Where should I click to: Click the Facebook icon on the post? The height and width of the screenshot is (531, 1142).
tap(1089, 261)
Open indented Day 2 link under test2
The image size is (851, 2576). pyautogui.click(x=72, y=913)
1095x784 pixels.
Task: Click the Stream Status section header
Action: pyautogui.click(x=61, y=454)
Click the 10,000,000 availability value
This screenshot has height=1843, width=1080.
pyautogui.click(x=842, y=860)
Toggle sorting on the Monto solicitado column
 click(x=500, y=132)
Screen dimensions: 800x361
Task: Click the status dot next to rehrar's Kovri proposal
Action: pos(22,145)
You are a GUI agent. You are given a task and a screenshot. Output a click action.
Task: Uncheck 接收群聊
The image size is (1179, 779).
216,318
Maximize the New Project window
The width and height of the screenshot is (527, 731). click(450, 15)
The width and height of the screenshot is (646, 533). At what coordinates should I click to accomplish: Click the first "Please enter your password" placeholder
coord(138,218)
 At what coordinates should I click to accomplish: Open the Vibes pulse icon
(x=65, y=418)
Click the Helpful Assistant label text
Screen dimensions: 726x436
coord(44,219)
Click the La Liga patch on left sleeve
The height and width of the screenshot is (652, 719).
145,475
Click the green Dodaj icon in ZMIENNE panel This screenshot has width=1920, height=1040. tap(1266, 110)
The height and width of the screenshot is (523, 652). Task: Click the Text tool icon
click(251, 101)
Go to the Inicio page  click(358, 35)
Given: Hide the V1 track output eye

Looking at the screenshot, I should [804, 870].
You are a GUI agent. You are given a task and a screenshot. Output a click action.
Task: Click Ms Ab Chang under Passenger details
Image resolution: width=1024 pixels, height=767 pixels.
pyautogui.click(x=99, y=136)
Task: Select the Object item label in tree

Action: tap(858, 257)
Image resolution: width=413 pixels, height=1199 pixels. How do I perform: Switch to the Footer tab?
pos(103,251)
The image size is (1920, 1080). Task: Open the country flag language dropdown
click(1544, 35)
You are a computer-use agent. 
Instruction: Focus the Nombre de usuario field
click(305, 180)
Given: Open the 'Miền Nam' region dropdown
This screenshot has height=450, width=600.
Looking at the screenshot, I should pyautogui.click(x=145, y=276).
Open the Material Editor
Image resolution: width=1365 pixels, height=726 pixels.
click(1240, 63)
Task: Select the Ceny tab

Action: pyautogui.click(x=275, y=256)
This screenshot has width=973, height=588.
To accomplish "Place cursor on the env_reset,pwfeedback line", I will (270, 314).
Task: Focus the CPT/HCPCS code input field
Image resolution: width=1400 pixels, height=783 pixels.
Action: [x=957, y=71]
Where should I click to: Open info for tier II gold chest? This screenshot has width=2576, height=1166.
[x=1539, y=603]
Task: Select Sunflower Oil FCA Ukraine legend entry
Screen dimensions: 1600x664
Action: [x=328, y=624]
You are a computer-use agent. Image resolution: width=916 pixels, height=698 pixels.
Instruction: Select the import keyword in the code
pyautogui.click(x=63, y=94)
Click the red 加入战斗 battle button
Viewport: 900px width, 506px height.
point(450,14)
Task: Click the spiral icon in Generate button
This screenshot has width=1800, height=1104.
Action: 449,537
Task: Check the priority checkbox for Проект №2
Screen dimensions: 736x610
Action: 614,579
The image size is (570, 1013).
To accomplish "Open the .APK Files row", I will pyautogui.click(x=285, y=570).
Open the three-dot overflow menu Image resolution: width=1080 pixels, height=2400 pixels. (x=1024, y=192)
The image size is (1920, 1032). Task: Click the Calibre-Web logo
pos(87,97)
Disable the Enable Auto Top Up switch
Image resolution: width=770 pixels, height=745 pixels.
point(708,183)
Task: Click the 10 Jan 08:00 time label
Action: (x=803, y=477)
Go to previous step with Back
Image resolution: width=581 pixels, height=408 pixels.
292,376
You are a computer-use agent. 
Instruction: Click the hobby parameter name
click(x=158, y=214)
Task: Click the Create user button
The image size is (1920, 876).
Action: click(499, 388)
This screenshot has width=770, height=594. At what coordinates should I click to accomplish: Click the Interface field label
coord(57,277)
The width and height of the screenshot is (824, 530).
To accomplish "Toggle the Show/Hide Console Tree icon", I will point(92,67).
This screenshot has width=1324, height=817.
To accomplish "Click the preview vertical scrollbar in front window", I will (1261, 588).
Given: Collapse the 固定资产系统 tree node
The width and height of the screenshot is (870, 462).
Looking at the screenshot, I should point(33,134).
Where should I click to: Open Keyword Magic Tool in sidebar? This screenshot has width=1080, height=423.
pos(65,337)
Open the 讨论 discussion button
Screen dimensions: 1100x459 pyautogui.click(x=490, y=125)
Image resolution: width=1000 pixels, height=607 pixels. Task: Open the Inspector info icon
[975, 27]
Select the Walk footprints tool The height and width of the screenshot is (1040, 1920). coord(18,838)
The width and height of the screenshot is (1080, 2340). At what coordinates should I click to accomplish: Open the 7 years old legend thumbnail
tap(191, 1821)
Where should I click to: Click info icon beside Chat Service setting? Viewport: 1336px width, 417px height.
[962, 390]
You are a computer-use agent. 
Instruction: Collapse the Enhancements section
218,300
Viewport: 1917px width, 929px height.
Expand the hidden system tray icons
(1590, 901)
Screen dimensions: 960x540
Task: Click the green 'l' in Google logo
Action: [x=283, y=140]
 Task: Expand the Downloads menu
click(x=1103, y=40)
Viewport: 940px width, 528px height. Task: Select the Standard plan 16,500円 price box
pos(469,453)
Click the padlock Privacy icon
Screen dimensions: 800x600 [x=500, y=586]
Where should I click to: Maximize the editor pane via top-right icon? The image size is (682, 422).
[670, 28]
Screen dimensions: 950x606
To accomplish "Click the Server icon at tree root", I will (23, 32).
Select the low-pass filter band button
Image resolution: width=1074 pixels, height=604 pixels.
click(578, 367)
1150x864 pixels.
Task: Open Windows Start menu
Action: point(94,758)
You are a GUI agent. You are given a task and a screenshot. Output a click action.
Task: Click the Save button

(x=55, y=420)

____

Directions: In this exercise, repeat the entries above verbatim.

Solved exercise:
Where should I click to: Click the Facebook icon on the post? The height and width of the screenshot is (531, 1142).
tap(1089, 261)
Open indented Day 2 link under test2
The image size is (851, 2576). pyautogui.click(x=72, y=913)
1095x784 pixels.
Task: Click the Stream Status section header
Action: pyautogui.click(x=61, y=454)
Click the 10,000,000 availability value
This screenshot has height=1843, width=1080.
pyautogui.click(x=842, y=860)
Toggle sorting on the Monto solicitado column
 click(x=500, y=132)
Screen dimensions: 800x361
Task: Click the status dot next to rehrar's Kovri proposal
Action: pos(22,145)
You are a GUI agent. You are given a task and a screenshot. Output a click action.
Task: Uncheck 接收群聊
The image size is (1179, 779).
216,318
Maximize the New Project window
The width and height of the screenshot is (527, 731). click(450, 15)
The width and height of the screenshot is (646, 533). At what coordinates should I click to accomplish: Click the first "Please enter your password" placeholder
coord(138,218)
 At what coordinates should I click to accomplish: Open the Vibes pulse icon
(x=65, y=418)
Click the Helpful Assistant label text
Screen dimensions: 726x436
coord(44,219)
Click the La Liga patch on left sleeve
The height and width of the screenshot is (652, 719).
145,475
Click the green Dodaj icon in ZMIENNE panel This screenshot has width=1920, height=1040. tap(1266, 110)
The height and width of the screenshot is (523, 652). Task: Click the Text tool icon
click(251, 101)
Go to the Inicio page  click(358, 35)
Given: Hide the V1 track output eye

Looking at the screenshot, I should [804, 870].
You are a GUI agent. You are given a task and a screenshot. Output a click action.
Task: Click Ms Ab Chang under Passenger details
Image resolution: width=1024 pixels, height=767 pixels.
pyautogui.click(x=99, y=136)
Task: Select the Object item label in tree

Action: tap(858, 257)
Image resolution: width=413 pixels, height=1199 pixels. How do I perform: Switch to the Footer tab?
pos(103,251)
The image size is (1920, 1080). Task: Open the country flag language dropdown
click(1544, 35)
You are a computer-use agent. 
Instruction: Focus the Nombre de usuario field
click(305, 180)
Given: Open the 'Miền Nam' region dropdown
This screenshot has height=450, width=600.
Looking at the screenshot, I should pyautogui.click(x=145, y=276).
Open the Material Editor
Image resolution: width=1365 pixels, height=726 pixels.
click(1240, 63)
Task: Select the Ceny tab

Action: pyautogui.click(x=275, y=256)
This screenshot has width=973, height=588.
To accomplish "Place cursor on the env_reset,pwfeedback line", I will (270, 314).
Task: Focus the CPT/HCPCS code input field
Image resolution: width=1400 pixels, height=783 pixels.
Action: [x=957, y=71]
Where should I click to: Open info for tier II gold chest? This screenshot has width=2576, height=1166.
[x=1539, y=603]
Task: Select Sunflower Oil FCA Ukraine legend entry
Screen dimensions: 1600x664
Action: [x=328, y=624]
You are a computer-use agent. Image resolution: width=916 pixels, height=698 pixels.
Instruction: Select the import keyword in the code
pyautogui.click(x=63, y=94)
Click the red 加入战斗 battle button
Viewport: 900px width, 506px height.
point(450,14)
Task: Click the spiral icon in Generate button
This screenshot has width=1800, height=1104.
Action: 449,537
Task: Check the priority checkbox for Проект №2
Screen dimensions: 736x610
Action: 614,579
The image size is (570, 1013).
To accomplish "Open the .APK Files row", I will pyautogui.click(x=285, y=570).
Open the three-dot overflow menu Image resolution: width=1080 pixels, height=2400 pixels. (x=1024, y=192)
The image size is (1920, 1032). Task: Click the Calibre-Web logo
pos(87,97)
Disable the Enable Auto Top Up switch
Image resolution: width=770 pixels, height=745 pixels.
point(708,183)
Task: Click the 10 Jan 08:00 time label
Action: (x=803, y=477)
Go to previous step with Back
Image resolution: width=581 pixels, height=408 pixels.
292,376
You are a computer-use agent. 
Instruction: Click the hobby parameter name
click(x=158, y=214)
Task: Click the Create user button
The image size is (1920, 876).
Action: click(499, 388)
This screenshot has width=770, height=594. At what coordinates should I click to accomplish: Click the Interface field label
coord(57,277)
The width and height of the screenshot is (824, 530).
To accomplish "Toggle the Show/Hide Console Tree icon", I will point(92,67).
This screenshot has width=1324, height=817.
To accomplish "Click the preview vertical scrollbar in front window", I will (1261, 588).
Given: Collapse the 固定资产系统 tree node
The width and height of the screenshot is (870, 462).
Looking at the screenshot, I should point(33,134).
Where should I click to: Open Keyword Magic Tool in sidebar? This screenshot has width=1080, height=423.
pos(65,337)
Open the 讨论 discussion button
Screen dimensions: 1100x459 pyautogui.click(x=490, y=125)
Image resolution: width=1000 pixels, height=607 pixels. Task: Open the Inspector info icon
[975, 27]
Select the Walk footprints tool The height and width of the screenshot is (1040, 1920). coord(18,838)
The width and height of the screenshot is (1080, 2340). At what coordinates should I click to accomplish: Open the 7 years old legend thumbnail
tap(191, 1821)
Where should I click to: Click info icon beside Chat Service setting? Viewport: 1336px width, 417px height.
[962, 390]
You are a computer-use agent. 
Instruction: Collapse the Enhancements section
218,300
Viewport: 1917px width, 929px height.
Expand the hidden system tray icons
(1590, 901)
Screen dimensions: 960x540
Task: Click the green 'l' in Google logo
Action: [x=283, y=140]
 Task: Expand the Downloads menu
click(x=1103, y=40)
Viewport: 940px width, 528px height. Task: Select the Standard plan 16,500円 price box
pos(469,453)
Click the padlock Privacy icon
Screen dimensions: 800x600 [x=500, y=586]
Where should I click to: Maximize the editor pane via top-right icon? The image size is (682, 422).
[670, 28]
Screen dimensions: 950x606
To accomplish "Click the Server icon at tree root", I will (23, 32).
Select the low-pass filter band button
Image resolution: width=1074 pixels, height=604 pixels.
click(578, 367)
1150x864 pixels.
Task: Open Windows Start menu
Action: point(94,758)
You are a GUI agent. You are given a task and a screenshot. Output a click action.
Task: Click the Save button

(x=55, y=420)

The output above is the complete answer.